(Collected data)

»»

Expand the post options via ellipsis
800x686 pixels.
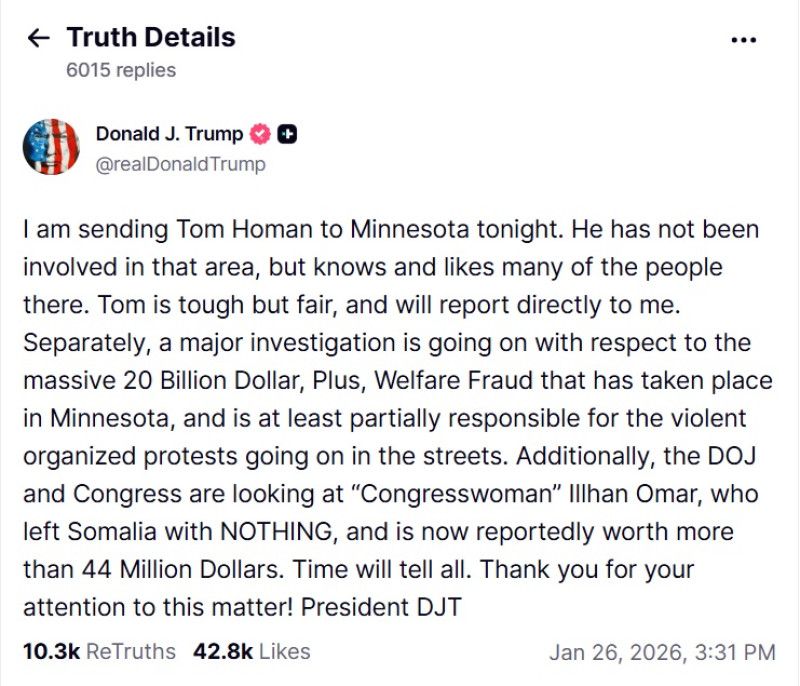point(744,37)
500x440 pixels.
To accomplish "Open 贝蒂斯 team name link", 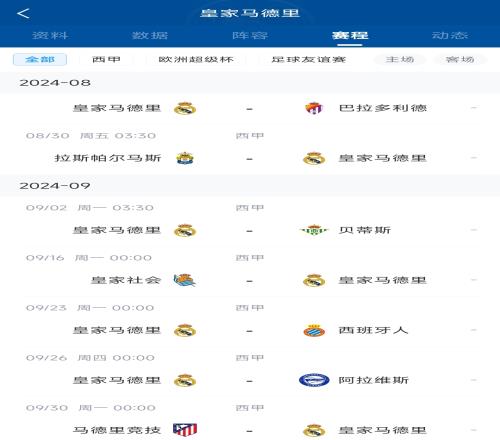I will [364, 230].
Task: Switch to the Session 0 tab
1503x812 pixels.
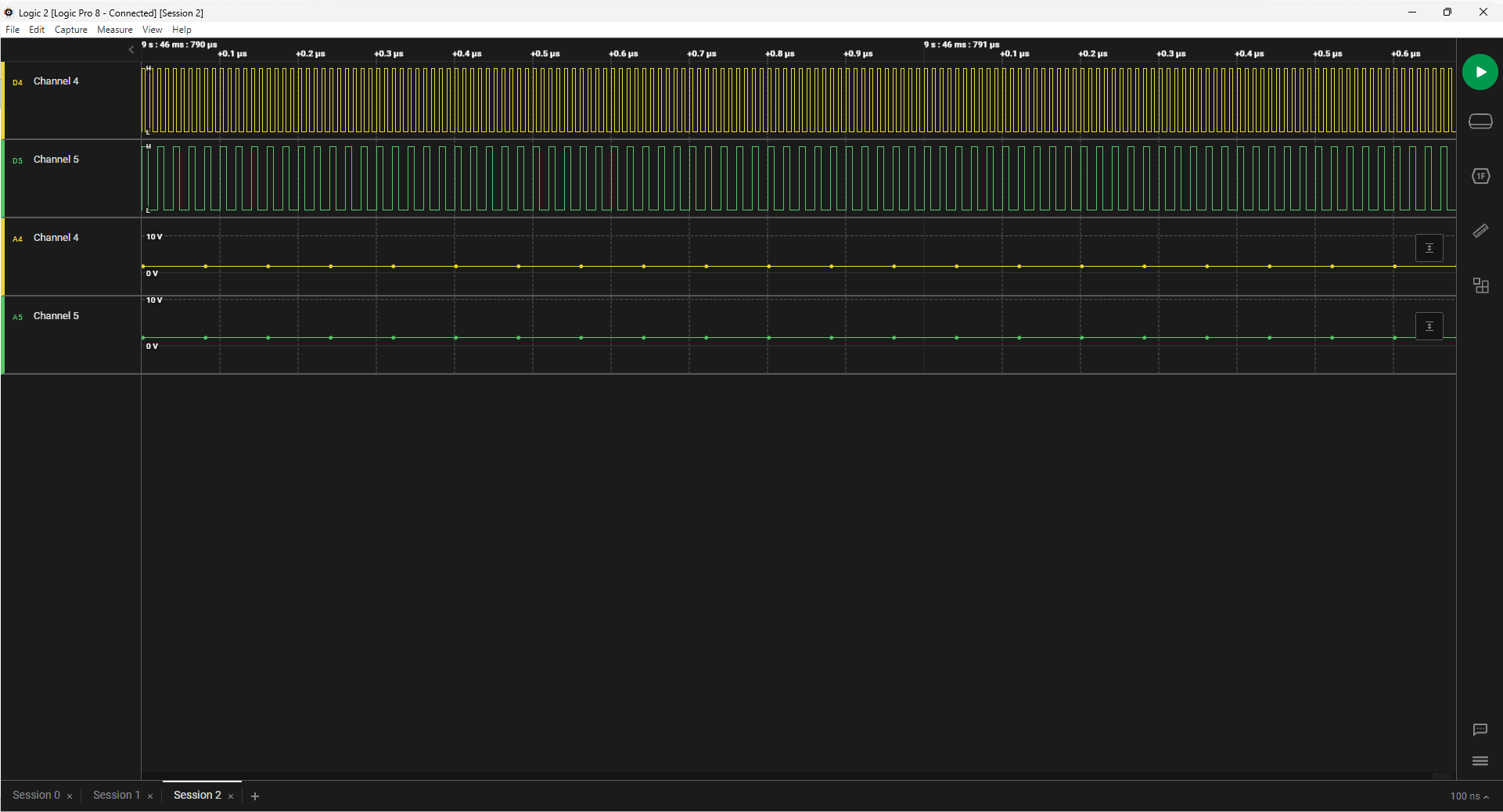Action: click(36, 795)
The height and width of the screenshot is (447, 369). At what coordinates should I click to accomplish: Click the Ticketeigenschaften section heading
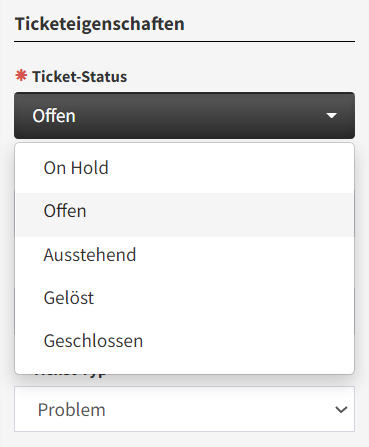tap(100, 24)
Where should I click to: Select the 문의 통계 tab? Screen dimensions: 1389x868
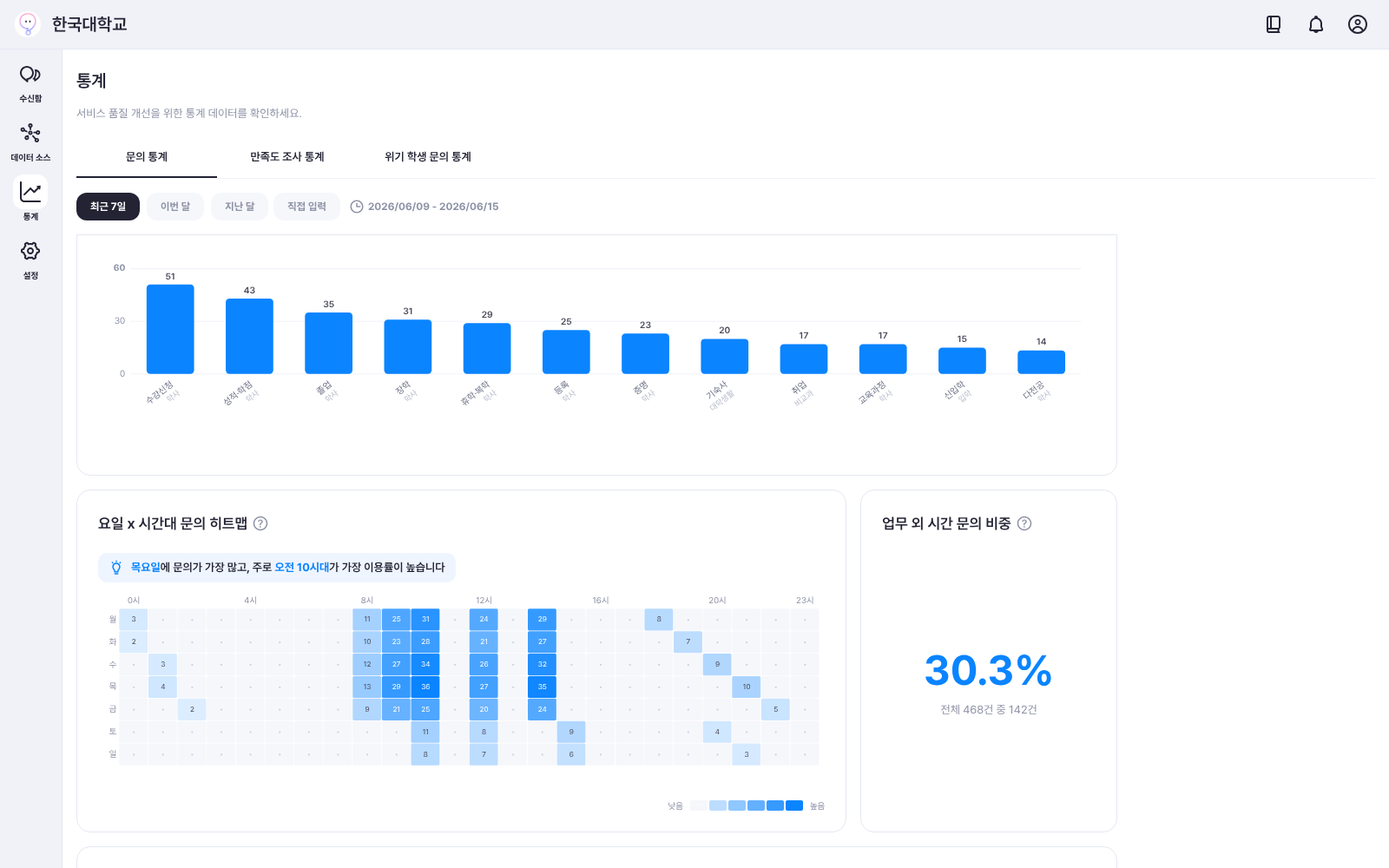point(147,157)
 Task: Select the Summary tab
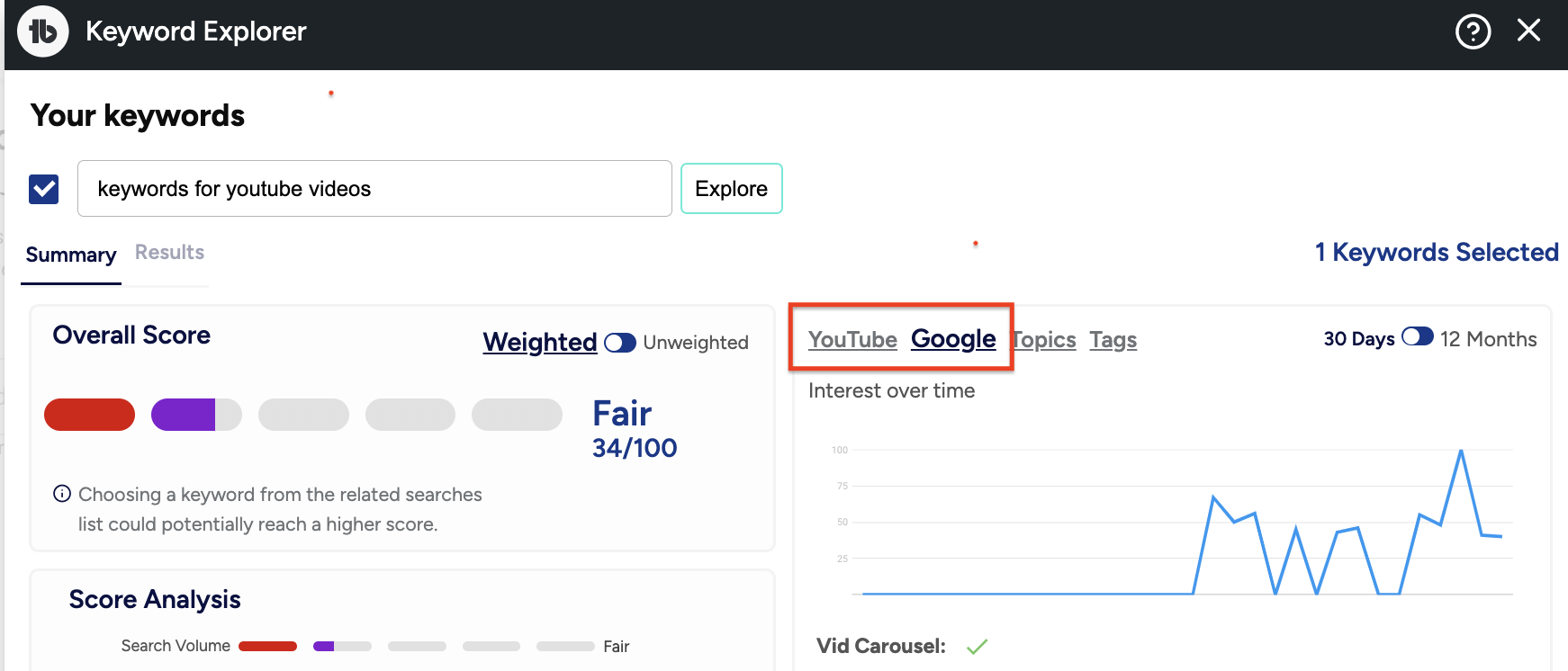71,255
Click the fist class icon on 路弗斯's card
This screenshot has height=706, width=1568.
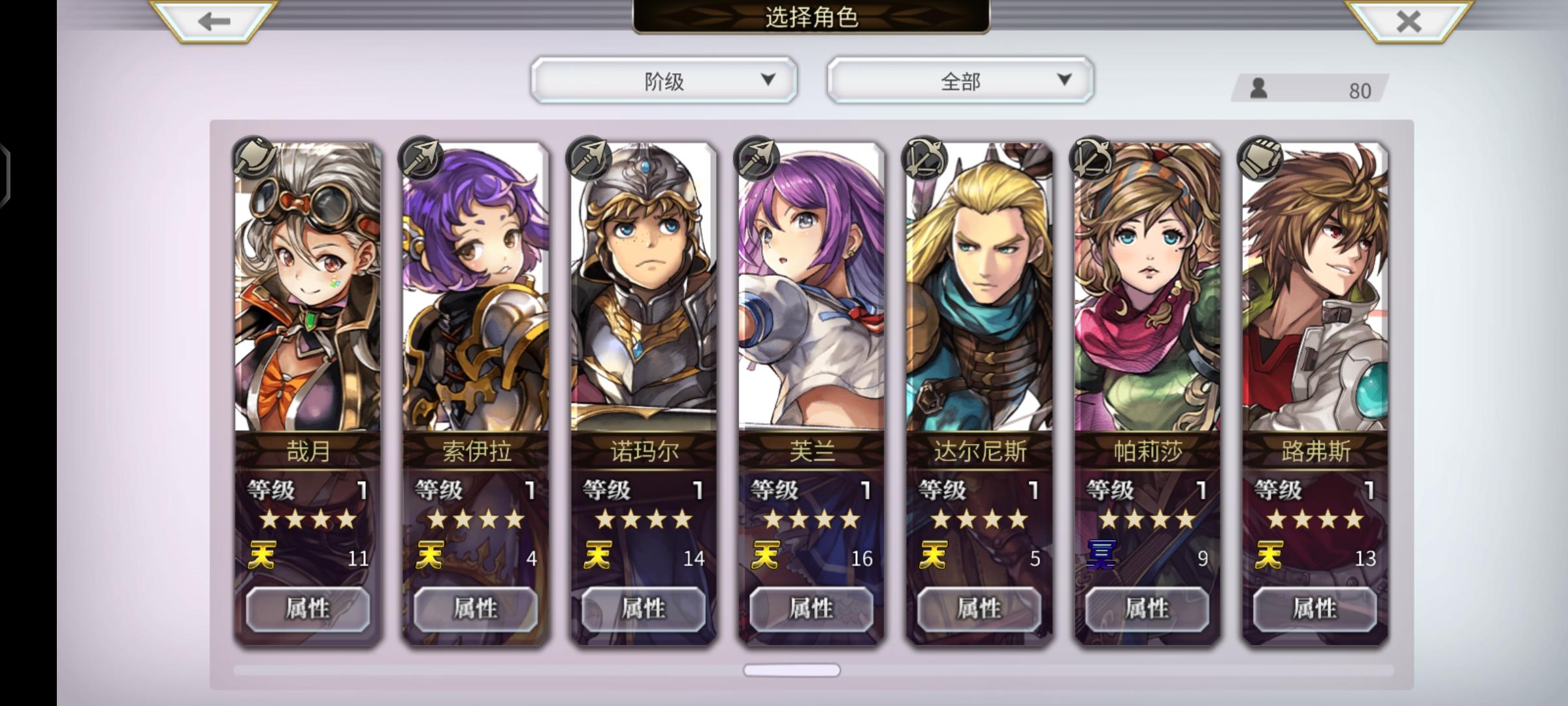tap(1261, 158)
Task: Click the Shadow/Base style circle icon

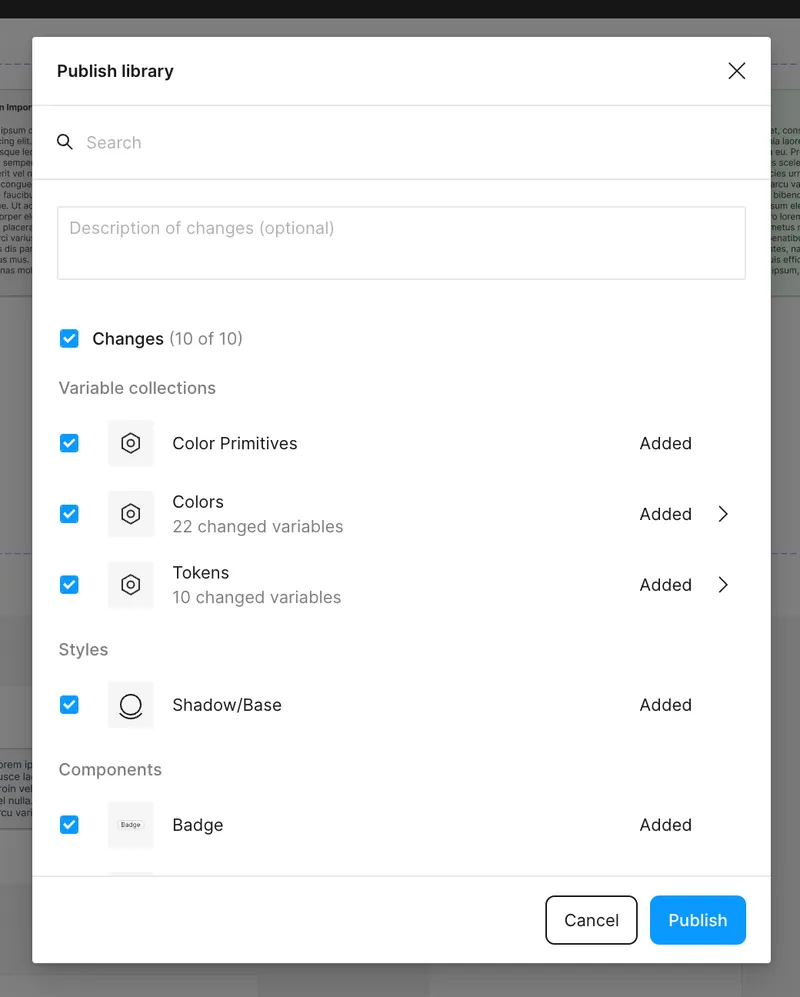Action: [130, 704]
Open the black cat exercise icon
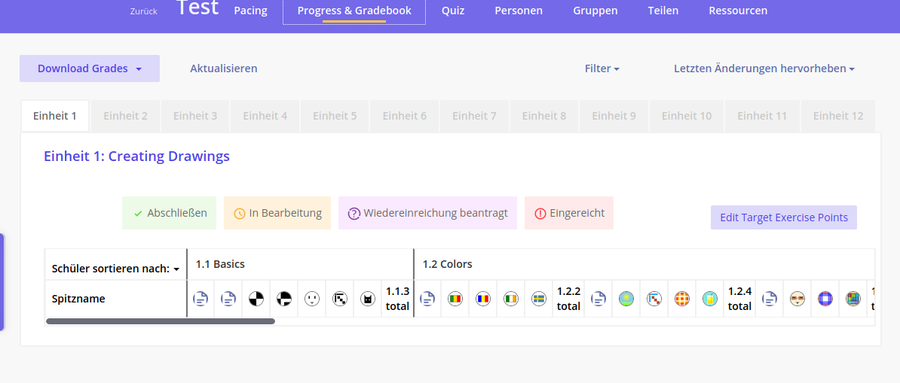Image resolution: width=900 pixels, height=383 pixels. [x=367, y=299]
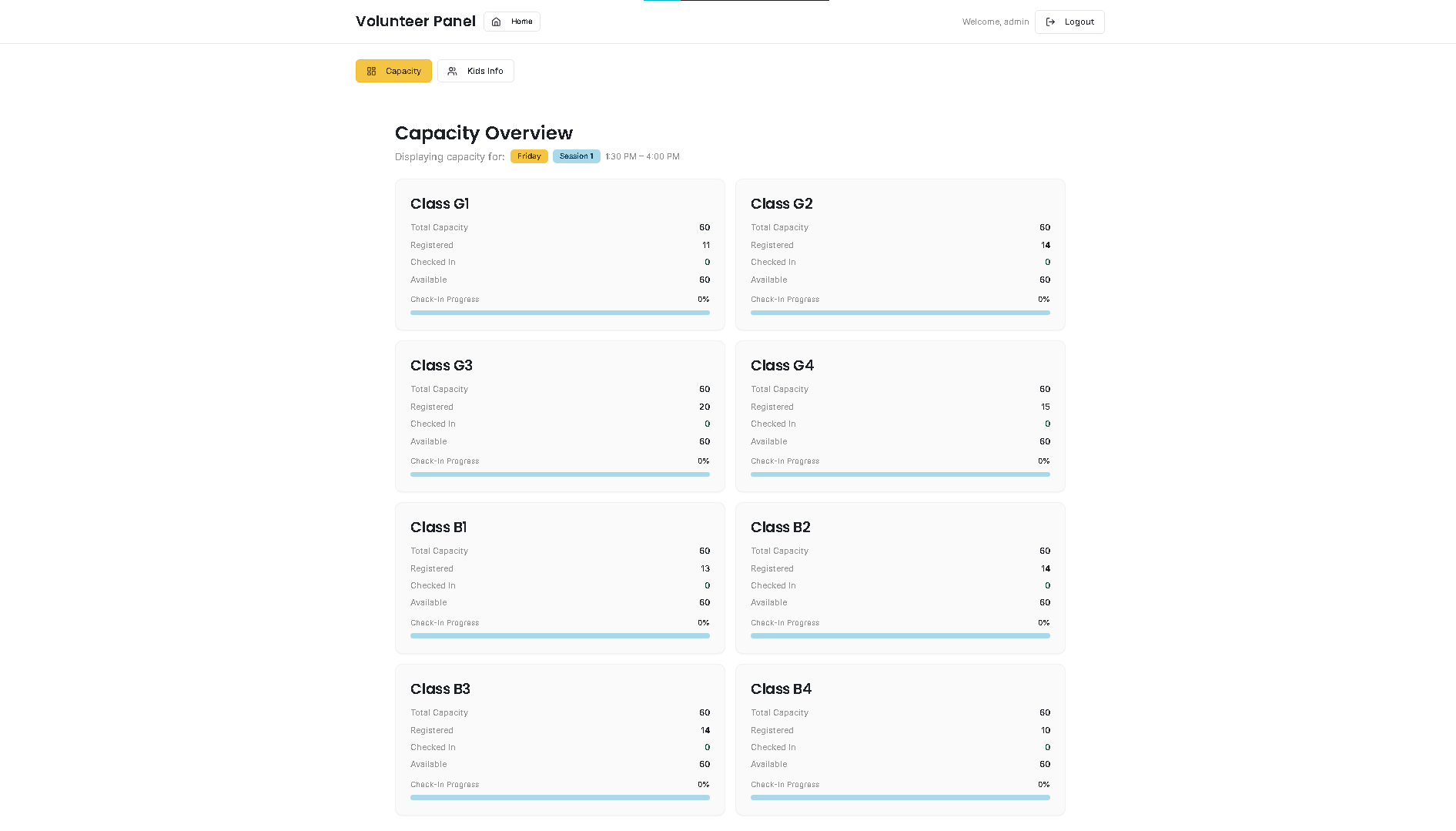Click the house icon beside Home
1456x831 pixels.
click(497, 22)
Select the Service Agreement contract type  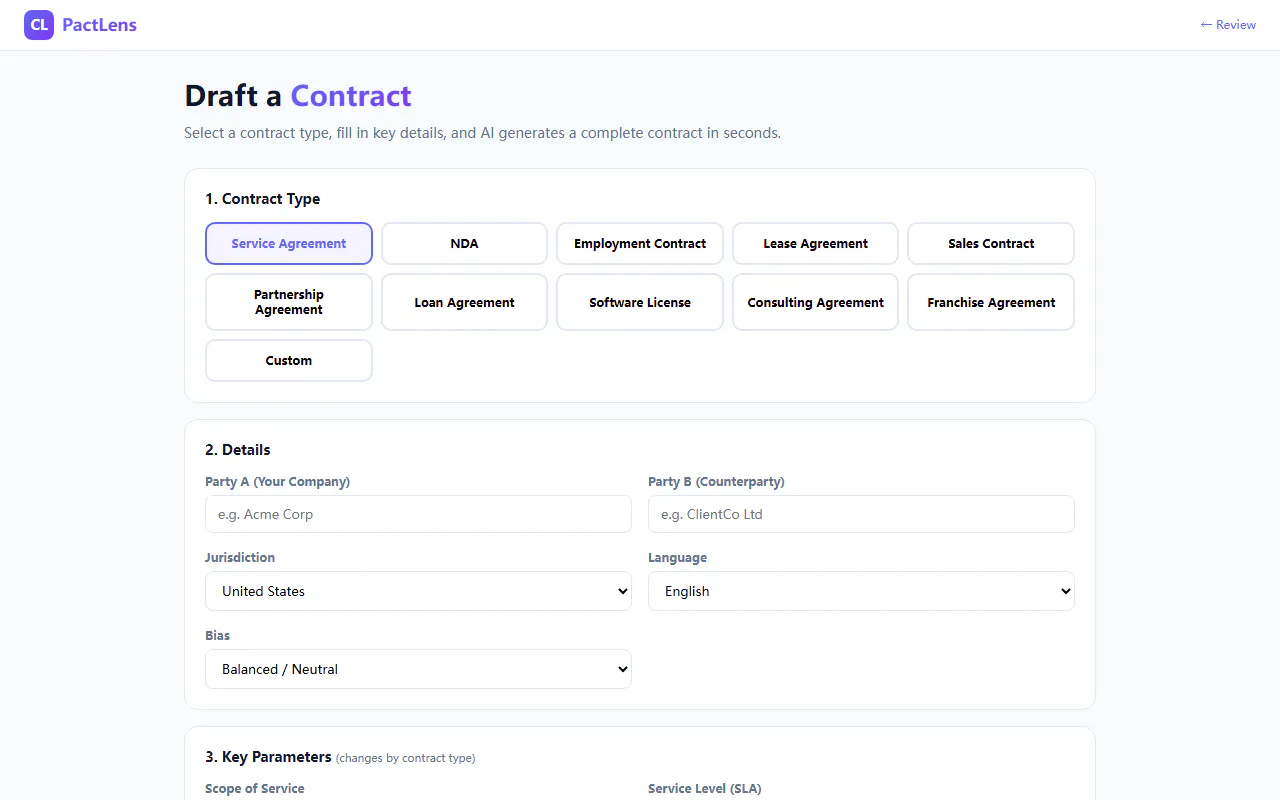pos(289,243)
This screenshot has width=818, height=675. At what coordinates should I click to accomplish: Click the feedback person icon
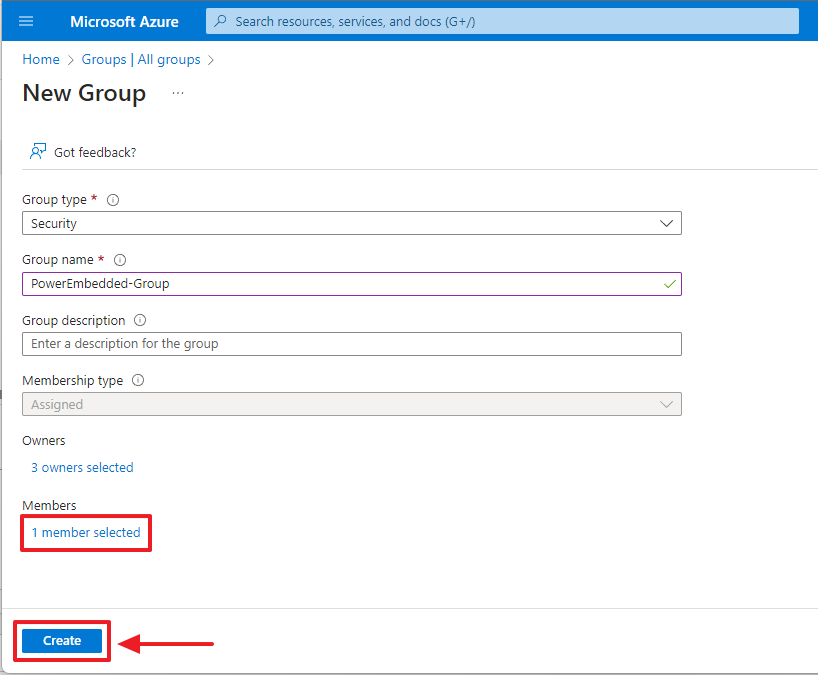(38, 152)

««

[What you are asked to do]
This task calls for the lines from the line holding "This screenshot has width=818, height=675." through the last line above, restated word for word with both ends included and the pictures dropped.

[Response]
This screenshot has width=818, height=675. At what coordinates should I click to accomplish: Click the feedback person icon
(38, 152)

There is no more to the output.